The legislation regarding medical aid in dying (Bill C-14) was introduced by the federal government this week and to no one’s surprise has caused outrage from both those who support and those who oppose physician-assisted dying. One particular article from the Ottawa Citizen about the Catholic Health Alliance of Canada’s concern that the legislation didn’t do enough to specifically protect conscientious objectors is particularly galling. This group reiterates their belief that “referring someone who would assist in death would make them complicit” and argues that doctors should in no way be forced to refer patients on. I have stated my beliefs before that doctors refusing to even make a referral is a selfish act placing physicians own beliefs ahead of the real needs of sick and vulnerable patients. But this article got me to thinking about how a conversation would go between a dying patient and a physician that the Catholic Health Alliance is trying to protect.
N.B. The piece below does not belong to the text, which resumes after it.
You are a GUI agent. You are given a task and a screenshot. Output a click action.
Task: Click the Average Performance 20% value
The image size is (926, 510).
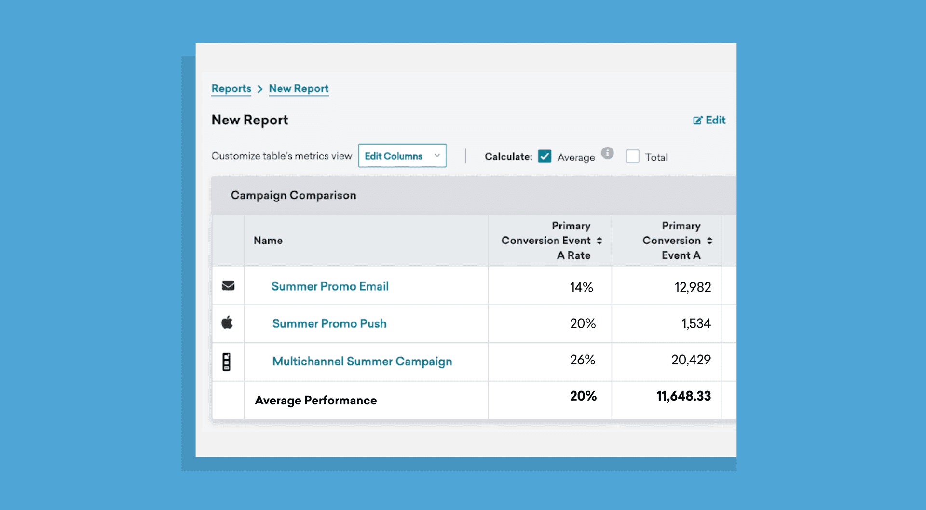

Patient: Doctor, you have taken care of me for the last six years; I’m suffering from intractable pain and you just told me I only have a few weeks left to live. I would like to talk about medical aid in dying that I heard was just legalized.
Doctor: Sorry I can’t help you.
Patient: But it is legal now, right? I meet all the criteria for getting a prescription to allow myself to peacefully pass away and end my suffering.
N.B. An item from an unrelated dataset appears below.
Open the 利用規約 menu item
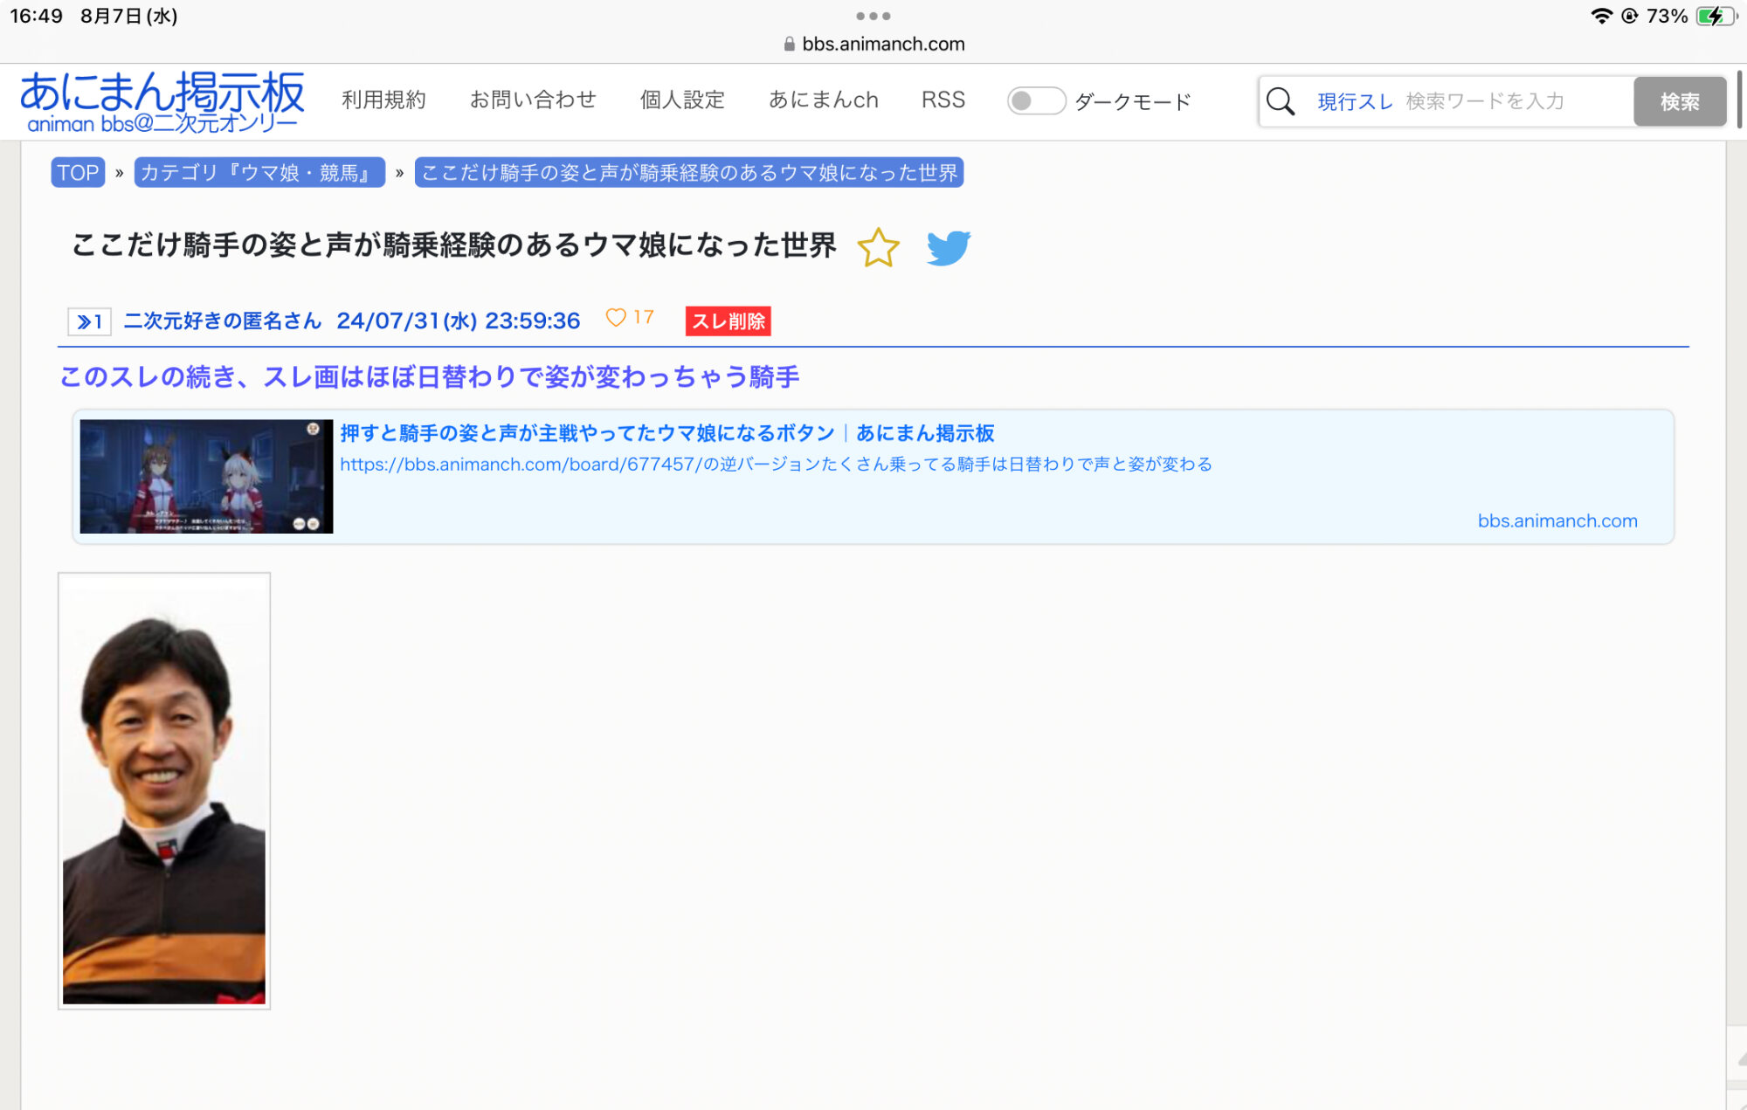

Doctor: You do, but I’m sorry I disagree with the whole concept of a physician assisted death.
Patient: Ok then, can you help me find another doctor who could discuss it with me?
Doctor: No I can’t do that either.
Patient: Why not?
Doctor: Referring you to someone else would be just as bad as me writing the prescription myself. And my conscience won’t allow me to do that.
Patient: But you get paid in essence by the government don’t you? And the government made this a legal medical treatment?
Doctor: Yes, but I have the right to refuse to help you based on my own beliefs.
Patient: Can I please talk to another doctor about this?
Doctor: Go ahead.
Patient: Who would that be?
Doctor: I am not at liberty to say.
Patient: Is there an agency or service you can point me to?
Doctor: Sorry, I can’t.
Luckily, it sounds like a centralized database of physicians willing to provide medical aid in dying will be created in Canada to connect patients who are abandoned by their physicians. I would hope all doctors would be reasonable enough to at the least provide a phone number or website where patients could achieve timely access to a willing provider. The medical community is moving more and more towards patient-centered care; legislation that specifically allows doctors to refuse to refer patients for any medical intervention including medical aid in dying would be an unfortunate setback.